Pasalnya, salah satu karyawan yang bernama Peter Evril Sitorus mengaku banyak temannya yang gajinya dipotong Rp 10.000 per Jumat. Ternyata pemotongan tersebut lantaran para karyawan izin untuk menunaikan shalat Jumat.
Ketika di Polres Pelabuhan Tanjung Perak, Surabaya, Kamis (17/4/2025), Peter mengungkapkan bahwa dirinya bekerja di UD Sentoso Seal sejak akhir Desember 2024.
“(Mulai jadi karyawan) akhir Desember 2024, keluarnya (setelah bekerja) 2 sampai 3 minggu,” kata Peter, dilansir dari Kompas, Jum’at (18/4/2025).
Saat itu, Peter mengetahui beberapa temannya yang beragama Islam gajinya dipotong lantaran tunaikan shalat Jumat.
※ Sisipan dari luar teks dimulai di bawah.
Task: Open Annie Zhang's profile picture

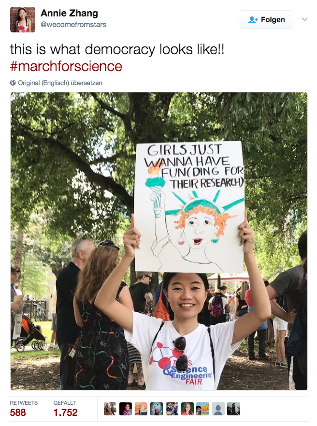Action: [x=23, y=19]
Meski begitu, para karyawan tetap memutuskan untuk beribadah.
Lebih lanjut, ungkap Piter, lantaran dirinya non-Islam, ia kurang mengetahui detailnya.
“Cuma saya tahu kalau ada pemotongan waktu shalat Jumat sebesar Rp 10.000. Per Jumat, kalau mau shalat Jumat, dipotong (gajinya),” ungkapnya.
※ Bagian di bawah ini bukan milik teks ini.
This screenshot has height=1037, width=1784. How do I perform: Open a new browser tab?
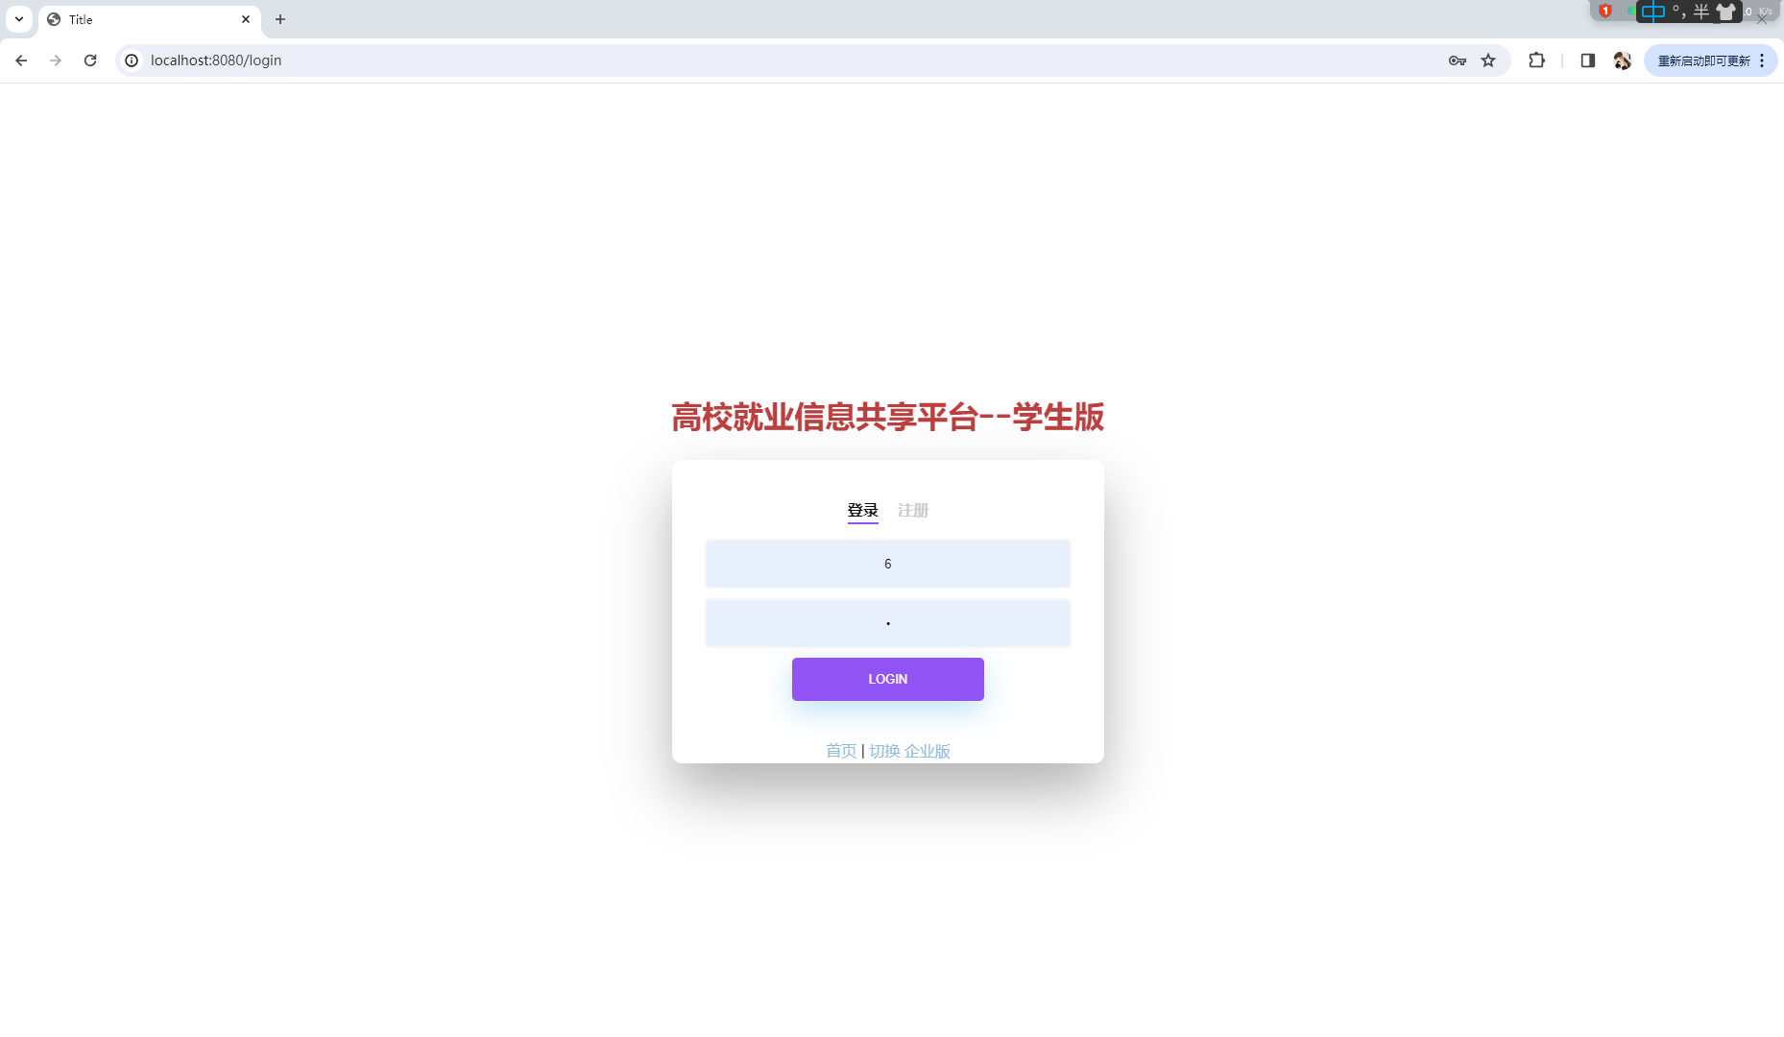(280, 19)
Peter membeberkan, pendapatan yang diperolehnya dari perusahaan tersebut hanya sebesar Rp 80.000 per hari. Ia menilai, jumlah tersebut masih kurang kalau dibandingkan dengan tugasnya bekerja.
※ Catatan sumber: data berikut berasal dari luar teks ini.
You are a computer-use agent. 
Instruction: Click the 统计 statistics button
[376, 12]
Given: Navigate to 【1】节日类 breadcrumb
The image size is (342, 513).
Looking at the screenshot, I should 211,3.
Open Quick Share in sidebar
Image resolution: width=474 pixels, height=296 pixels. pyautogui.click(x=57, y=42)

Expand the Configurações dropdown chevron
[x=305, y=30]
Piter berharap kasus ini cepat kelar, “Masalahnya selesai teratasi, dan ijazah saya dikembalikan,” tukasnya.
Sementara harapan usai melapor, Piter mengikuti sesuai prosedur hukum saja.
Dilihat dari akun Instagram resmi Wakil Wali Kota Surabaya, Armuji, @cakj1, testimoni serupa disampaikan mantan karyawan Diana lainnya.
Saat menyampaikan kepada Armuji, Muslim mengaku bahwa gajinya dipotong saat shalat Jumat.
Ia mengungkapkan bahwa pemotongan upah Rp 10.000 itu dilakukan jika shalat Jumat lebih dari 20 menit sebagaiman waktu yang diberikan perusahaan untuk istirahat.
“Kalau kita Jumatan kan lebih dari itu Pak (waktunya), nah uang Rp 10.000 itu dianggap untuk mengganti waktu yang lebih,” ungkapnya.